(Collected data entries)
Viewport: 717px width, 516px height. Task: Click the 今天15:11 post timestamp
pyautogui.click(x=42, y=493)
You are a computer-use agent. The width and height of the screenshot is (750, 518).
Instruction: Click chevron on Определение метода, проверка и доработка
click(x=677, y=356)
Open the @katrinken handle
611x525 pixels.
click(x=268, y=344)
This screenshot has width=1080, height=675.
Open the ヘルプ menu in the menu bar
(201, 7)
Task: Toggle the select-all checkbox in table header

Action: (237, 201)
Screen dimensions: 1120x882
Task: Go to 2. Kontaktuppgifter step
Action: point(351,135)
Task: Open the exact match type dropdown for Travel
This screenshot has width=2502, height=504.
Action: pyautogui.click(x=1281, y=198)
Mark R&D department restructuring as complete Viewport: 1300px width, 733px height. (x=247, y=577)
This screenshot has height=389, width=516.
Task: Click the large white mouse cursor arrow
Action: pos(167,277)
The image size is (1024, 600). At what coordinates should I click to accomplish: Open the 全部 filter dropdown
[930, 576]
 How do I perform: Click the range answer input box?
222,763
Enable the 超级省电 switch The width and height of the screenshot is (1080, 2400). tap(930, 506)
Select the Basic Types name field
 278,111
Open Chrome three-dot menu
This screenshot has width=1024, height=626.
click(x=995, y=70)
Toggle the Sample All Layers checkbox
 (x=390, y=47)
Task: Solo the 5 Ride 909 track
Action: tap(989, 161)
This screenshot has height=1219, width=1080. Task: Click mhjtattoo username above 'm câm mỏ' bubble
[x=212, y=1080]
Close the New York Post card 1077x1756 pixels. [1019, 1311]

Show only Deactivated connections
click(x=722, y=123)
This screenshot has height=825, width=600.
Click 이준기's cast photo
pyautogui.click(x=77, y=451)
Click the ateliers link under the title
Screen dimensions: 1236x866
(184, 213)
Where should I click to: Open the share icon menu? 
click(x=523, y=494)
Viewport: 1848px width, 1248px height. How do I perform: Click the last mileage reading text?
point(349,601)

* ACTION ITEM: All of the entries are to be transcribed exactly.

* RESPONSE TO THIS EXERCISE:
Viewport: 717px width, 516px height. Task: Click the 今天15:11 post timestamp
pyautogui.click(x=42, y=493)
You are a computer-use agent. The width and height of the screenshot is (750, 518).
Instruction: Click chevron on Определение метода, проверка и доработка
click(x=677, y=356)
Open the @katrinken handle
611x525 pixels.
click(x=268, y=344)
This screenshot has width=1080, height=675.
Open the ヘルプ menu in the menu bar
(201, 7)
Task: Toggle the select-all checkbox in table header

Action: (237, 201)
Screen dimensions: 1120x882
Task: Go to 2. Kontaktuppgifter step
Action: point(351,135)
Task: Open the exact match type dropdown for Travel
This screenshot has width=2502, height=504.
Action: pyautogui.click(x=1281, y=198)
Mark R&D department restructuring as complete Viewport: 1300px width, 733px height. (x=247, y=577)
This screenshot has height=389, width=516.
Task: Click the large white mouse cursor arrow
Action: pos(167,277)
The image size is (1024, 600). At what coordinates should I click to accomplish: Open the 全部 filter dropdown
[930, 576]
 How do I perform: Click the range answer input box?
222,763
Enable the 超级省电 switch The width and height of the screenshot is (1080, 2400). tap(930, 506)
Select the Basic Types name field
 278,111
Open Chrome three-dot menu
This screenshot has width=1024, height=626.
click(x=995, y=70)
Toggle the Sample All Layers checkbox
 (x=390, y=47)
Task: Solo the 5 Ride 909 track
Action: tap(989, 161)
This screenshot has height=1219, width=1080. Task: Click mhjtattoo username above 'm câm mỏ' bubble
[x=212, y=1080]
Close the New York Post card 1077x1756 pixels. [1019, 1311]

Show only Deactivated connections
click(x=722, y=123)
This screenshot has height=825, width=600.
Click 이준기's cast photo
pyautogui.click(x=77, y=451)
Click the ateliers link under the title
Screen dimensions: 1236x866
(184, 213)
Where should I click to: Open the share icon menu? 
click(x=523, y=494)
Viewport: 1848px width, 1248px height. How do I perform: Click the last mileage reading text?
point(349,601)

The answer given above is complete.